Reading passage:
Engineering · benchmark

async.java vs Akka Streams: a load-curve story

Where the 3-4× tail-latency gap comes from, why it isn't magic, and what it means for picking a JVM async coordination library in 2026.

May 17, 2026 ·12 min read

A few months back we replaced an Akka Streams hot path with async.java and the median latency dropped, the tail latency dropped more, and we stopped seeing the occasional saturation cliff. That was surprising enough that we built a controlled benchmark to figure out why. This post is the writeup.

Short version: async.java is faster than Akka Streams for per-request orchestration because it doesn’t materialise a graph per call. Akka Streams is better for long-running stream consumers, where that materialisation cost amortises to zero. They’re solving different problems, but if you’re using one for the other’s workload, the wrong-tool tax shows up sharply in the tail.

Numbers, then mechanism, then the Loom angle.

The benchmark

Five-stage WebSocket request pipeline. Same business logic both ways, byte-identical, in PipelineStages.java:

parse JSON → validate → enrich (lookupA ∥ lookupB) → score → serialize

lookupA and lookupB each Thread.sleep 1-4 ms (simulating an HTTP/DB hop) and run concurrently. The rest is sequential. Per-message work hovers around 5 ms.

Problem:
Transcribe the post above comparing async.java and Akka Streams in full, reproducing every word and symbol without alteration.

Material:
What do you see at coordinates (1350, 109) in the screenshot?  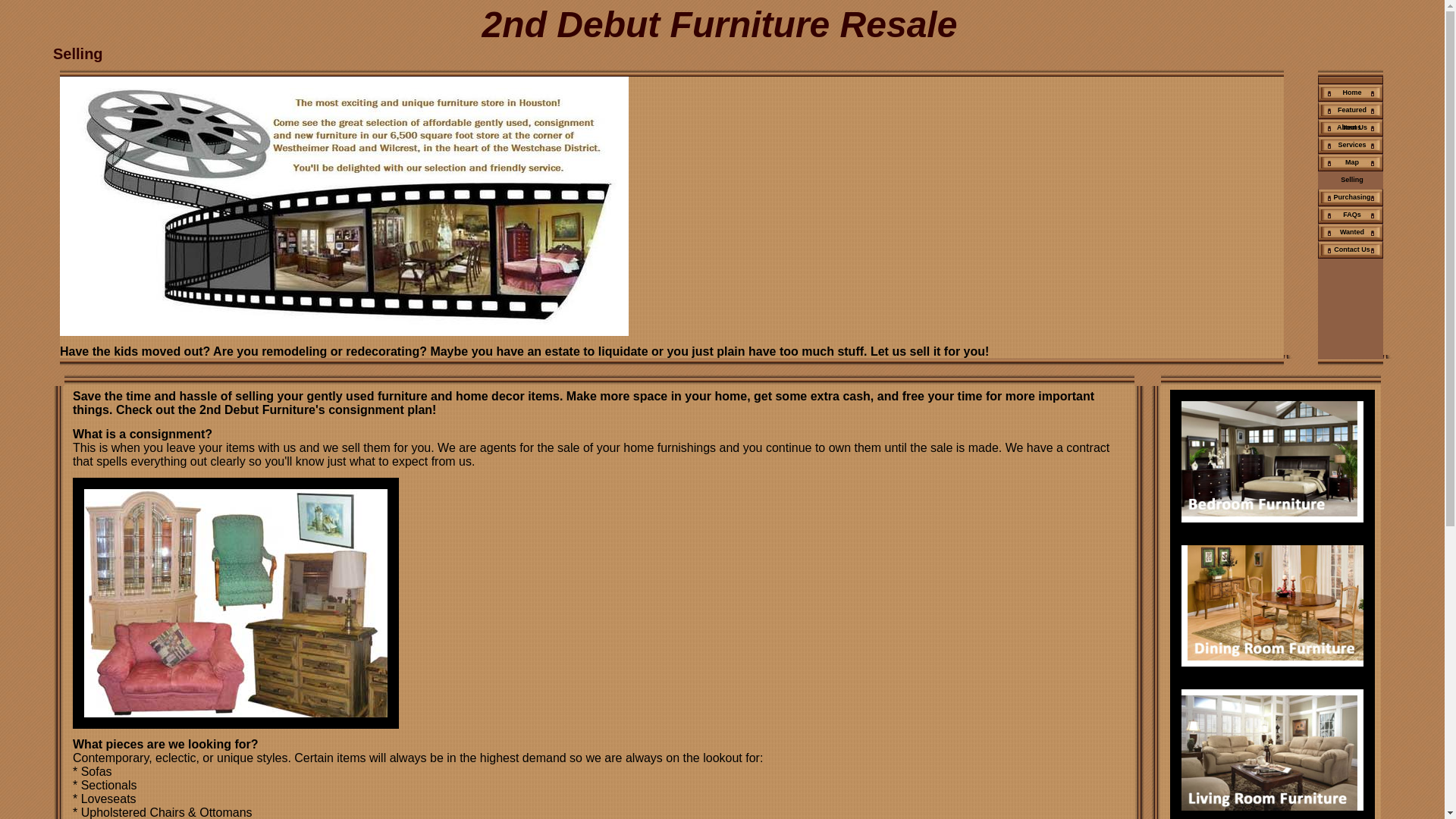 I see `'Featured Items'` at bounding box center [1350, 109].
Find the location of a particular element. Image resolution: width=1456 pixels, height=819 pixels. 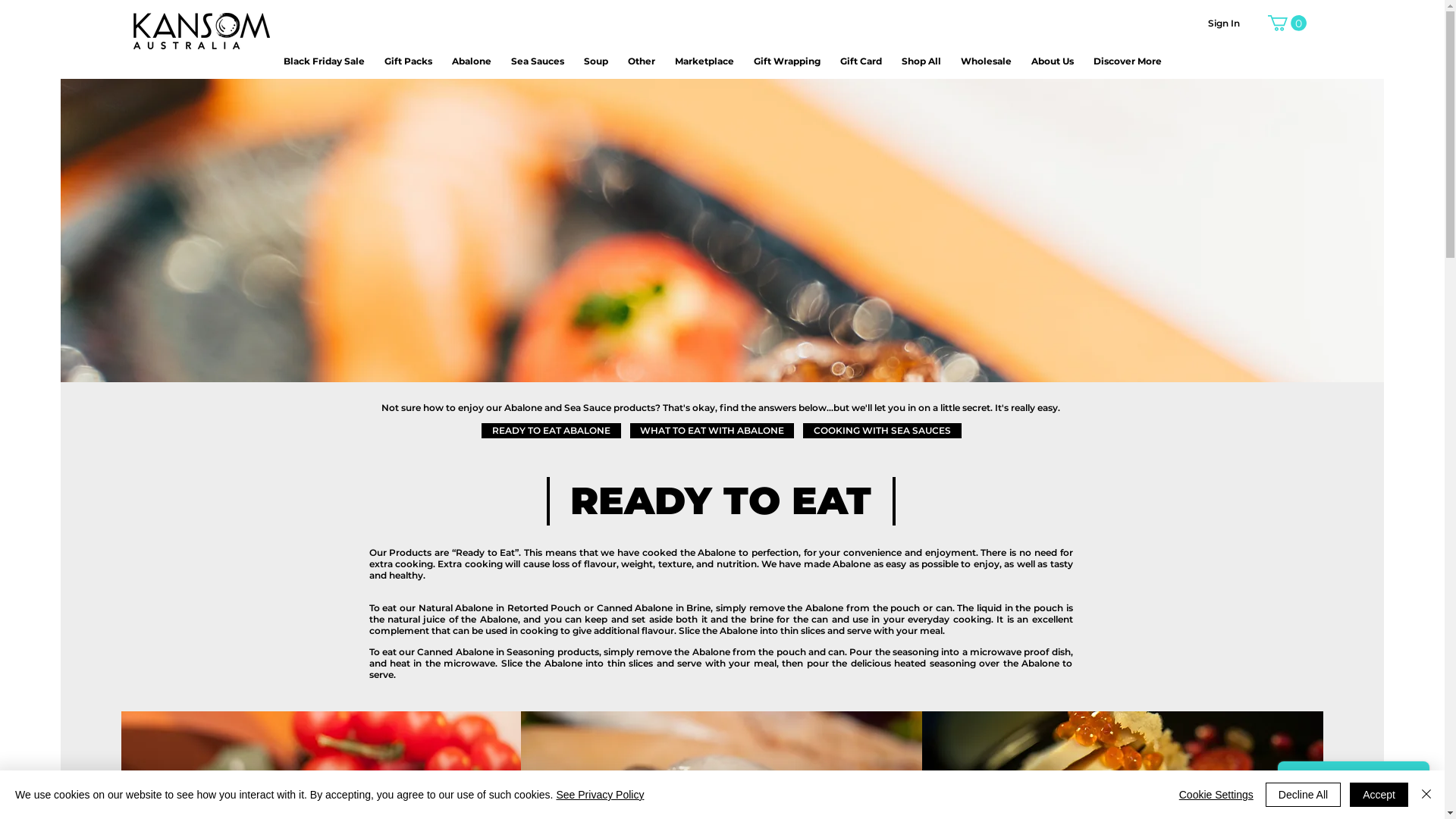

Worked answer:
Engineering · benchmark

async.java vs Akka Streams: a load-curve story

Where the 3-4× tail-latency gap comes from, why it isn't magic, and what it means for picking a JVM async coordination library in 2026.

May 17, 2026 ·12 min read

A few months back we replaced an Akka Streams hot path with async.java and the median latency dropped, the tail latency dropped more, and we stopped seeing the occasional saturation cliff. That was surprising enough that we built a controlled benchmark to figure out why. This post is the writeup.

Short version: async.java is faster than Akka Streams for per-request orchestration because it doesn’t materialise a graph per call. Akka Streams is better for long-running stream consumers, where that materialisation cost amortises to zero. They’re solving different problems, but if you’re using one for the other’s workload, the wrong-tool tax shows up sharply in the tail.

Numbers, then mechanism, then the Loom angle.

The benchmark

Five-stage WebSocket request pipeline. Same business logic both ways, byte-identical, in PipelineStages.java:

parse JSON → validate → enrich (lookupA ∥ lookupB) → score → serialize

lookupA and lookupB each Thread.sleep 1-4 ms (simulating an HTTP/DB hop) and run concurrently. The rest is sequential. Per-message work hovers around 5 ms.